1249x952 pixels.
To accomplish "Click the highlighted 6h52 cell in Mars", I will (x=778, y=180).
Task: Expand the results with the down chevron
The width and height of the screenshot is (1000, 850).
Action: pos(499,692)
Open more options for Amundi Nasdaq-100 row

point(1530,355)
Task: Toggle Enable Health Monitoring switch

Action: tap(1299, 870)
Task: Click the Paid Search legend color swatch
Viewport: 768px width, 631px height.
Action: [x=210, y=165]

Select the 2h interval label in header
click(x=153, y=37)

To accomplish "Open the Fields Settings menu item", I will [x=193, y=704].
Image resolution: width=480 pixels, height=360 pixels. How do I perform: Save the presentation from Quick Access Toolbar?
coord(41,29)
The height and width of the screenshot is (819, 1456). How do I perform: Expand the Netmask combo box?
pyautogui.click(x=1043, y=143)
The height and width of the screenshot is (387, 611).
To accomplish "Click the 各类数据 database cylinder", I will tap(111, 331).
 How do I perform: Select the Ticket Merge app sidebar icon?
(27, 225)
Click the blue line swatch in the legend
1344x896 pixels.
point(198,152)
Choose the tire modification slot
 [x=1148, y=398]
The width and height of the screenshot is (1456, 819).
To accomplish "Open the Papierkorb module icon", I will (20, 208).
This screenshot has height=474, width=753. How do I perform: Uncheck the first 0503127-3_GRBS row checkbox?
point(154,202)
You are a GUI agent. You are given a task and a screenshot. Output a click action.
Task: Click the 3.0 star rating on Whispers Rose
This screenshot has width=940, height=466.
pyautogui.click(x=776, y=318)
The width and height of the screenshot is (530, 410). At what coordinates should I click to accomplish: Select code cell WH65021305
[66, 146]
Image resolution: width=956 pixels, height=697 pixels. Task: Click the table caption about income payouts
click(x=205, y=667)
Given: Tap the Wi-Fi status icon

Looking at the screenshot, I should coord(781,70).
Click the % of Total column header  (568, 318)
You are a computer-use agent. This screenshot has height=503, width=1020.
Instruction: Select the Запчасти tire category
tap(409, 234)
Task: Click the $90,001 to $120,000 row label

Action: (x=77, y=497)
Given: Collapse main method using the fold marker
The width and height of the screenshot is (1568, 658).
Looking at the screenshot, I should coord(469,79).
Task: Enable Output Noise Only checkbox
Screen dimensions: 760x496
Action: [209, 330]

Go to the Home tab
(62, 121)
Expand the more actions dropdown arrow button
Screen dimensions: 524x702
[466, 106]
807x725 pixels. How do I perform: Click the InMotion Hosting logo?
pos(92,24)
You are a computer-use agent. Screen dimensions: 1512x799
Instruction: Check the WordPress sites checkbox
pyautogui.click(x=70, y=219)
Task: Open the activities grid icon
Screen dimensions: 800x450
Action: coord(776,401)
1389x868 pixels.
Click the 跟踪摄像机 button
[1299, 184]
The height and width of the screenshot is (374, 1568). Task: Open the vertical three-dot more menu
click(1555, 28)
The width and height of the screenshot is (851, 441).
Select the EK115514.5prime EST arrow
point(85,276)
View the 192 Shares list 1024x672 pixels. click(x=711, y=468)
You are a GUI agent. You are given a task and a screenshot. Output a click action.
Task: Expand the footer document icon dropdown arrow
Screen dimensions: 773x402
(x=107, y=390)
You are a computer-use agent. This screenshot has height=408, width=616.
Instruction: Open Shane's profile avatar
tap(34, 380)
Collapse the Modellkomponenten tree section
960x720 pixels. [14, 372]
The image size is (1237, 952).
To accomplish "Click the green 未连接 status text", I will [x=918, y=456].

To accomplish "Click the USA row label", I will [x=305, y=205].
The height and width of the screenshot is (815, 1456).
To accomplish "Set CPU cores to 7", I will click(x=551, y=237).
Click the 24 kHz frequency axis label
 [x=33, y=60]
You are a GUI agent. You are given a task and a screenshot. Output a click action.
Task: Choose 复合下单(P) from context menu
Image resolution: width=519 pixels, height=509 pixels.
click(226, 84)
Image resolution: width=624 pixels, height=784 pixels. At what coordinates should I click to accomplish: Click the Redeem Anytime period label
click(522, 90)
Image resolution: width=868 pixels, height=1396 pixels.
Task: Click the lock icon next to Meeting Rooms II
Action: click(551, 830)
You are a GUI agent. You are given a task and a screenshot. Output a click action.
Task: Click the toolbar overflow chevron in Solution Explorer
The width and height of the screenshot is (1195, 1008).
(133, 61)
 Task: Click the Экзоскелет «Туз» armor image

******************************

Copy all of the records above exactly as they appear, line for line.

1249x952 pixels.
To accomplish "Click the highlighted 6h52 cell in Mars", I will (x=778, y=180).
Task: Expand the results with the down chevron
The width and height of the screenshot is (1000, 850).
Action: pos(499,692)
Open more options for Amundi Nasdaq-100 row

point(1530,355)
Task: Toggle Enable Health Monitoring switch

Action: tap(1299, 870)
Task: Click the Paid Search legend color swatch
Viewport: 768px width, 631px height.
Action: [x=210, y=165]

Select the 2h interval label in header
click(x=153, y=37)

To accomplish "Open the Fields Settings menu item", I will [x=193, y=704].
Image resolution: width=480 pixels, height=360 pixels. How do I perform: Save the presentation from Quick Access Toolbar?
coord(41,29)
The height and width of the screenshot is (819, 1456). How do I perform: Expand the Netmask combo box?
pyautogui.click(x=1043, y=143)
The height and width of the screenshot is (387, 611).
To accomplish "Click the 各类数据 database cylinder", I will tap(111, 331).
 How do I perform: Select the Ticket Merge app sidebar icon?
(27, 225)
Click the blue line swatch in the legend
1344x896 pixels.
point(198,152)
Choose the tire modification slot
 [x=1148, y=398]
The width and height of the screenshot is (1456, 819).
To accomplish "Open the Papierkorb module icon", I will (20, 208).
This screenshot has height=474, width=753. How do I perform: Uncheck the first 0503127-3_GRBS row checkbox?
point(154,202)
You are a GUI agent. You are given a task and a screenshot. Output a click action.
Task: Click the 3.0 star rating on Whispers Rose
This screenshot has width=940, height=466.
pyautogui.click(x=776, y=318)
The width and height of the screenshot is (530, 410). At what coordinates should I click to accomplish: Select code cell WH65021305
[66, 146]
Image resolution: width=956 pixels, height=697 pixels. Task: Click the table caption about income payouts
click(x=205, y=667)
Given: Tap the Wi-Fi status icon

Looking at the screenshot, I should coord(781,70).
Click the % of Total column header  (568, 318)
You are a computer-use agent. This screenshot has height=503, width=1020.
Instruction: Select the Запчасти tire category
tap(409, 234)
Task: Click the $90,001 to $120,000 row label

Action: (x=77, y=497)
Given: Collapse main method using the fold marker
The width and height of the screenshot is (1568, 658).
Looking at the screenshot, I should coord(469,79).
Task: Enable Output Noise Only checkbox
Screen dimensions: 760x496
Action: [209, 330]

Go to the Home tab
(62, 121)
Expand the more actions dropdown arrow button
Screen dimensions: 524x702
[466, 106]
807x725 pixels. How do I perform: Click the InMotion Hosting logo?
pos(92,24)
You are a computer-use agent. Screen dimensions: 1512x799
Instruction: Check the WordPress sites checkbox
pyautogui.click(x=70, y=219)
Task: Open the activities grid icon
Screen dimensions: 800x450
Action: coord(776,401)
1389x868 pixels.
Click the 跟踪摄像机 button
[1299, 184]
The height and width of the screenshot is (374, 1568). Task: Open the vertical three-dot more menu
click(1555, 28)
The width and height of the screenshot is (851, 441).
Select the EK115514.5prime EST arrow
point(85,276)
View the 192 Shares list 1024x672 pixels. click(x=711, y=468)
You are a GUI agent. You are given a task and a screenshot. Output a click action.
Task: Expand the footer document icon dropdown arrow
Screen dimensions: 773x402
(x=107, y=390)
You are a computer-use agent. This screenshot has height=408, width=616.
Instruction: Open Shane's profile avatar
tap(34, 380)
Collapse the Modellkomponenten tree section
960x720 pixels. [14, 372]
The image size is (1237, 952).
To accomplish "Click the green 未连接 status text", I will [x=918, y=456].

To accomplish "Click the USA row label", I will [x=305, y=205].
The height and width of the screenshot is (815, 1456).
To accomplish "Set CPU cores to 7", I will click(x=551, y=237).
Click the 24 kHz frequency axis label
 [x=33, y=60]
You are a GUI agent. You are given a task and a screenshot. Output a click action.
Task: Choose 复合下单(P) from context menu
Image resolution: width=519 pixels, height=509 pixels.
click(226, 84)
Image resolution: width=624 pixels, height=784 pixels. At what coordinates should I click to accomplish: Click the Redeem Anytime period label
click(522, 90)
Image resolution: width=868 pixels, height=1396 pixels.
Task: Click the lock icon next to Meeting Rooms II
Action: click(551, 830)
You are a GUI agent. You are given a task and a screenshot. Output a click action.
Task: Click the toolbar overflow chevron in Solution Explorer
The width and height of the screenshot is (1195, 1008).
(133, 61)
 Task: Click the Экзоскелет «Туз» armor image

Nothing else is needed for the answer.